If we aren’t careful, we let urgency dictate our schedule, and we fail to prioritize what is important to us. But what can we do? When something is urgent, it certainly feels like we need to prioritize it. How can we focus our time and energy on what is important rather than what is urgent?

3 Ways to Prioritize What is Important

  1. Know what is important to you. Many people struggle because they don’t know what is important to them. In other words, they haven’t done the hard work to identify their core values. If you don’t have a map directing your life, you will be more likely to be swayed by other people’s opinions of what is urgent. Spend the time to figure out what is really important to you.
  2. Own your schedule. When it comes down to it, the schedule is king. If you want to know what a person values, check their planner. What do you spend most of your time doing? What do you want to spend most of your time doing? If you want to focus on what’s important, you need to direct your schedule. Get one of those big weekly planners that has every hour written out. In the evening, spend 10 minutes planning your next day. Schedule in everything, even things like time with your kids, exercise, and leisure time. See if your planner lines up with your core values. Another benefit of scheduling in all your time is you can be honest if someone asks if you have availability. You can check your planner and say, “No, I have an appointment,” even if the appointment is playing in the backyard with your kids.
  3. Train others to respect your schedule. People have a tendency to place their urgency on to us because the task is important to them, and they want it to be important to us.
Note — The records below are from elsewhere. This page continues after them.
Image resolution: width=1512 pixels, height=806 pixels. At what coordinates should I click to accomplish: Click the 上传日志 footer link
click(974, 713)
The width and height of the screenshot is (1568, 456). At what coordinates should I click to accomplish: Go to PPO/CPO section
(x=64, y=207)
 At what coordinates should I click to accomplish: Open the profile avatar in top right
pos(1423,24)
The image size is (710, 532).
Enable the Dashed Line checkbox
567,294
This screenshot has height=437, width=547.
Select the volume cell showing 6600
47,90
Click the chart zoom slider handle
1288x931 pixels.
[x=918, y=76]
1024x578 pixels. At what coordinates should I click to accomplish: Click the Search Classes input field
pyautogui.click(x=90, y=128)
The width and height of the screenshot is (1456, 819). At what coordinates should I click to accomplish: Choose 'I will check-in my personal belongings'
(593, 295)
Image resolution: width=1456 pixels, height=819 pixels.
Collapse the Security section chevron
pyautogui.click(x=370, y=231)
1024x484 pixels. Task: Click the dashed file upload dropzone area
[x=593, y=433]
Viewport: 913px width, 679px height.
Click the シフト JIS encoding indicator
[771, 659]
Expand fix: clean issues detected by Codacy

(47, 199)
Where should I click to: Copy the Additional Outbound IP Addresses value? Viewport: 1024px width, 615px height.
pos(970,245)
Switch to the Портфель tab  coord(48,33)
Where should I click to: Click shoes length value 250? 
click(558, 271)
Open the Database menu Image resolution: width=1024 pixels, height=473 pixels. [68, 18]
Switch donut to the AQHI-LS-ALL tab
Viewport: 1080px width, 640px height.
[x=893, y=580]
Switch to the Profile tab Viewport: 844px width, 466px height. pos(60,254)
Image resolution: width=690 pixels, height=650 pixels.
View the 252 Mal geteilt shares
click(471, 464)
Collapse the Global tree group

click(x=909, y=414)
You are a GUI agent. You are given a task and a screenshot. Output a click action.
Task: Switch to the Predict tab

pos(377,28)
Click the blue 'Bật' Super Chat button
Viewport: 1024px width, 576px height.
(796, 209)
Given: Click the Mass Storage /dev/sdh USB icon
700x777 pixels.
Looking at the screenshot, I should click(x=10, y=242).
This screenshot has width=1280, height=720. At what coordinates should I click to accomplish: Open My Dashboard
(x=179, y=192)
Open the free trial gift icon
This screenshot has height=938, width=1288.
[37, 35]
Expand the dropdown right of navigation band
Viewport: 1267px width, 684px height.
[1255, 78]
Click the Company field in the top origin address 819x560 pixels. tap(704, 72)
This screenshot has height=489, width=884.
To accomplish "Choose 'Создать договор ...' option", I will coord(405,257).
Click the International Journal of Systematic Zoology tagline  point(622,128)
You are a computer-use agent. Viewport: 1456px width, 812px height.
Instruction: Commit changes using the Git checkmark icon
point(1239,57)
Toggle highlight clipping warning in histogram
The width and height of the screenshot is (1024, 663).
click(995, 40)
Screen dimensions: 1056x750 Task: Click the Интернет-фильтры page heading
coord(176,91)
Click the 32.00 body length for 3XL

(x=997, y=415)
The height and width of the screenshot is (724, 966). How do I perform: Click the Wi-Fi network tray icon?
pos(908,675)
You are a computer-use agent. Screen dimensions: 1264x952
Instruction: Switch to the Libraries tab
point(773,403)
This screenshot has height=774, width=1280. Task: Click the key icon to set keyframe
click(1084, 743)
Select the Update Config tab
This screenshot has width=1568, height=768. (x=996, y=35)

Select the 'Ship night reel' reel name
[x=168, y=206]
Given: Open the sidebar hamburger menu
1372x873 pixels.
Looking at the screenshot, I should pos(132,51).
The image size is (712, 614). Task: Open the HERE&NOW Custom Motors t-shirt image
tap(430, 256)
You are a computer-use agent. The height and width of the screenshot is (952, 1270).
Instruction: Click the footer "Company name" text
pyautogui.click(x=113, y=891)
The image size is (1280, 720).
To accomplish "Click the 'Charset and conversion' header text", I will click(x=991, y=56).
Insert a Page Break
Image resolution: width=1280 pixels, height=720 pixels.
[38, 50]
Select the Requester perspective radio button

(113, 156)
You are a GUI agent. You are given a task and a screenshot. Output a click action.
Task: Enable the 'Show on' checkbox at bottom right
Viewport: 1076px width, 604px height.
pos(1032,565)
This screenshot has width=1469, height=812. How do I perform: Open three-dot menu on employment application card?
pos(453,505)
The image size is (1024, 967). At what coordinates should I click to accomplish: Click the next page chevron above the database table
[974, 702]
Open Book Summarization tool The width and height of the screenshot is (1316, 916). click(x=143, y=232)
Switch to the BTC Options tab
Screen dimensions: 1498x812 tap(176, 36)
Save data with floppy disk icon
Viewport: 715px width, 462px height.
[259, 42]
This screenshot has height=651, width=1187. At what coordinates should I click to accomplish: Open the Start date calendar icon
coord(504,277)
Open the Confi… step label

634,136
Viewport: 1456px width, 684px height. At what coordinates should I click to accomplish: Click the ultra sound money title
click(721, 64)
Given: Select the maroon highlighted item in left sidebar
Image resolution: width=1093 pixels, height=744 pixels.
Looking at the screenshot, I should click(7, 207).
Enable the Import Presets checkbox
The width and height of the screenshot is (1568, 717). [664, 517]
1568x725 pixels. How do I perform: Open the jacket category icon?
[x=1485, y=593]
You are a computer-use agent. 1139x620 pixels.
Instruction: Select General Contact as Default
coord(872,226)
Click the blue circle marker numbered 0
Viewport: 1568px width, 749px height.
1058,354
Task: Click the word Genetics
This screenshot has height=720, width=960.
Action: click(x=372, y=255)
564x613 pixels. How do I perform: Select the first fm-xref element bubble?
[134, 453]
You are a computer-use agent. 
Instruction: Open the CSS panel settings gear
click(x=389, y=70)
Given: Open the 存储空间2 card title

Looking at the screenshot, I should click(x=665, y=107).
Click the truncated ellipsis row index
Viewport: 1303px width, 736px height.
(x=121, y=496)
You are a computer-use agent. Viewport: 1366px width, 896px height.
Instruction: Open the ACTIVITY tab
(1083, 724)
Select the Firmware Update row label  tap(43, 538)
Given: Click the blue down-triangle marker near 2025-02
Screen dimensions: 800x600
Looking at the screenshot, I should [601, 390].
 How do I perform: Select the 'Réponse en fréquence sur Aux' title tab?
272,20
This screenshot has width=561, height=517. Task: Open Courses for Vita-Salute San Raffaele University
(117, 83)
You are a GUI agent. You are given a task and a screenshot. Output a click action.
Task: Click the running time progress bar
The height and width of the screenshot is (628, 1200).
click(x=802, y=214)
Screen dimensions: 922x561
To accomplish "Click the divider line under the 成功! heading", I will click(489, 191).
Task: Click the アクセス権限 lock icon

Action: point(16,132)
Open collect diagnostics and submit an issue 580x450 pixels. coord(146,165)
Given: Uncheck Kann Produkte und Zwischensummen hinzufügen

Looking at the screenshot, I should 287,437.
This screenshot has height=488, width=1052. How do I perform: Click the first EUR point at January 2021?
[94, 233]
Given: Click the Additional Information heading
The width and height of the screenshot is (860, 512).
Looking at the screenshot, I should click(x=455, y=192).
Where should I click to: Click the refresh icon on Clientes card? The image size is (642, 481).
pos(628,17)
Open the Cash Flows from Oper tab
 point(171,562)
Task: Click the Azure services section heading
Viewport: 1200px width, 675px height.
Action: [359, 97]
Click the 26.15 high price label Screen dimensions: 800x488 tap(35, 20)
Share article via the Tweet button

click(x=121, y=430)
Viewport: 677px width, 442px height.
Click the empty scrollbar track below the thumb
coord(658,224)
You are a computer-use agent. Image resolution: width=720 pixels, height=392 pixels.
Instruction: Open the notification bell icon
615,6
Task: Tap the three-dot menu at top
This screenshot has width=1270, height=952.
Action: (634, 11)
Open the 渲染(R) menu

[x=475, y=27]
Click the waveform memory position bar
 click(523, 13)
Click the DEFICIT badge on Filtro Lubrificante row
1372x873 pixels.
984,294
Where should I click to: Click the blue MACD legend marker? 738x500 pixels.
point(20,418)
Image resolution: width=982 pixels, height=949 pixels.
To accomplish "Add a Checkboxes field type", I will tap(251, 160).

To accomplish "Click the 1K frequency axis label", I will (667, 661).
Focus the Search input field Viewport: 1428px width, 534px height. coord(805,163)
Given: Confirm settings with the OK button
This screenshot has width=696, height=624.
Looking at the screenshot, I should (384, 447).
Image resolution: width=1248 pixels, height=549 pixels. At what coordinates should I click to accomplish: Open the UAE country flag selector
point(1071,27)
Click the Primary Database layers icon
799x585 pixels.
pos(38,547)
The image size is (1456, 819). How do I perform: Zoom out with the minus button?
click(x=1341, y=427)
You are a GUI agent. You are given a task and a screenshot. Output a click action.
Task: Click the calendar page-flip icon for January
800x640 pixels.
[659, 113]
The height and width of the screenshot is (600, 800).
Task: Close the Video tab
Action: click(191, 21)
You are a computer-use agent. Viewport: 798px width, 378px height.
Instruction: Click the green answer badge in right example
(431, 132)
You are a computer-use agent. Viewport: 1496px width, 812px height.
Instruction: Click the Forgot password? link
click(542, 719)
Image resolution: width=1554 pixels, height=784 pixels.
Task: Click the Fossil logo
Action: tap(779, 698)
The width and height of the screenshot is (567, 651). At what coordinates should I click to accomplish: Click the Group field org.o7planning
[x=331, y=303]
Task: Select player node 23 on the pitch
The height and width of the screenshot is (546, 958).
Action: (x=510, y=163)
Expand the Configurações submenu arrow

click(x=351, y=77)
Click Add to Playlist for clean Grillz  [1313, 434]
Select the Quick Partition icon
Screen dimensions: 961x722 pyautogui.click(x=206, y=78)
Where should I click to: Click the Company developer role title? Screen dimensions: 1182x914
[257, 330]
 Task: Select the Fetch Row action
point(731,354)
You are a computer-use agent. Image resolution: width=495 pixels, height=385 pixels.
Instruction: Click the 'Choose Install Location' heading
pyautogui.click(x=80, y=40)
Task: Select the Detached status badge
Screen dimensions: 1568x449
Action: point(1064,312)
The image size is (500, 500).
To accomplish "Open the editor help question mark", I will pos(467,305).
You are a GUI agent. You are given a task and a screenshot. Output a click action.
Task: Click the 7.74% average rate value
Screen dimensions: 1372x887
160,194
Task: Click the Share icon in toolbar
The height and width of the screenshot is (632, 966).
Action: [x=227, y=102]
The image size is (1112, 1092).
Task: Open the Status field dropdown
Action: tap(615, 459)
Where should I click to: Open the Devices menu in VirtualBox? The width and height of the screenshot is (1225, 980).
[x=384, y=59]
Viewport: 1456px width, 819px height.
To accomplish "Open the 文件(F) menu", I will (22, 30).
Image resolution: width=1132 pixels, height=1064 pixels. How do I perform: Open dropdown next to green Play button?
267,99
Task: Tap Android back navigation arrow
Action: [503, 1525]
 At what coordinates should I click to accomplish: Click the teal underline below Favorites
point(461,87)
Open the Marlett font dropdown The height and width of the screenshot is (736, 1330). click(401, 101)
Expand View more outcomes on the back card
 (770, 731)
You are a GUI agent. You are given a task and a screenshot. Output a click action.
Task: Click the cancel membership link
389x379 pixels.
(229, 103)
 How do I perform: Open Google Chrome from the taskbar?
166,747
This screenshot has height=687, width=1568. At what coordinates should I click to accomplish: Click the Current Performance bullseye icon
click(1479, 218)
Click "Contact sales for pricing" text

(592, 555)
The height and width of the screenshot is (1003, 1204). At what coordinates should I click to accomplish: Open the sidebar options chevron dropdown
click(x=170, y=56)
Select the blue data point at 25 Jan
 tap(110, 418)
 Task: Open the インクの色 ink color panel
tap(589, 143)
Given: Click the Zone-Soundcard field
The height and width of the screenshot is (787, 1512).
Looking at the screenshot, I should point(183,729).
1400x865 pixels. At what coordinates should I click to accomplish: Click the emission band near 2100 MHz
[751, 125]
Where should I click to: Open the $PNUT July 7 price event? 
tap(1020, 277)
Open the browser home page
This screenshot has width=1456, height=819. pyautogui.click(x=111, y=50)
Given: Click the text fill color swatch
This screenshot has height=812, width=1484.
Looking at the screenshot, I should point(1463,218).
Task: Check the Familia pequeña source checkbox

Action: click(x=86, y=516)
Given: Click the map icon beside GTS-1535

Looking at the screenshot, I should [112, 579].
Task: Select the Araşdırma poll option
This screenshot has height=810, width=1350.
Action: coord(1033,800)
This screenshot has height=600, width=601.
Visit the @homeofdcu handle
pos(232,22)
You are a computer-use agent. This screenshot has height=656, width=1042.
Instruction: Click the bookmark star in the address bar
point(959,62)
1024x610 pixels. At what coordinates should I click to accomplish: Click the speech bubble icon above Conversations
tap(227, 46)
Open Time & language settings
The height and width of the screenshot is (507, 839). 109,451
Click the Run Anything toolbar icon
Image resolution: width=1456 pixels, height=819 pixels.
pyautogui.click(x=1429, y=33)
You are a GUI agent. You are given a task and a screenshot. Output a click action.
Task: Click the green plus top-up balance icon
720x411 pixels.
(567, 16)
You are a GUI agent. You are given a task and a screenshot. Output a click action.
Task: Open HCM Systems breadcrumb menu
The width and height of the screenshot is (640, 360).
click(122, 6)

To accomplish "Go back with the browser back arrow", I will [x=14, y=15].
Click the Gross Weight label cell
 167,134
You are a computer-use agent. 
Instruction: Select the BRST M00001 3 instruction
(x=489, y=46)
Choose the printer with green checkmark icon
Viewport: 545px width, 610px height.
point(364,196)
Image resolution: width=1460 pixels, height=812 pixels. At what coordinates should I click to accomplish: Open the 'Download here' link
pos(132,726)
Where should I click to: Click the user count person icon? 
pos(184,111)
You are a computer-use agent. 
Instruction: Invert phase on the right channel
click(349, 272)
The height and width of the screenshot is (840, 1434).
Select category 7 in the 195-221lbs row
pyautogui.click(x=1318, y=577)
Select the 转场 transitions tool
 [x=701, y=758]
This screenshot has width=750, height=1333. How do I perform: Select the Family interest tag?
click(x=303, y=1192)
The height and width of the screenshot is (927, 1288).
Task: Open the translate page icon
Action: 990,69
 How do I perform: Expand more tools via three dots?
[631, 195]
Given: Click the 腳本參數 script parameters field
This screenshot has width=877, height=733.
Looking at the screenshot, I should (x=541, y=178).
But remember, you own your schedule. It’s okay to have boundaries on your time and enforce them. Sometimes, however, you have to train others to respect your schedule. For example, you might inform your colleagues that to be more productive, you are only going to be checking your email once per day. You will get back to them as soon as possible, but you won’t be able to respond to email at every hour of the day. Hold firm to your boundaries, and people will learn to respect your schedule.

Take Home Point: It’s easy to mix up what is important with what is urgent. Don’t make this mistake in your life. Know what is important to you. Own your schedule. Train others to respect it.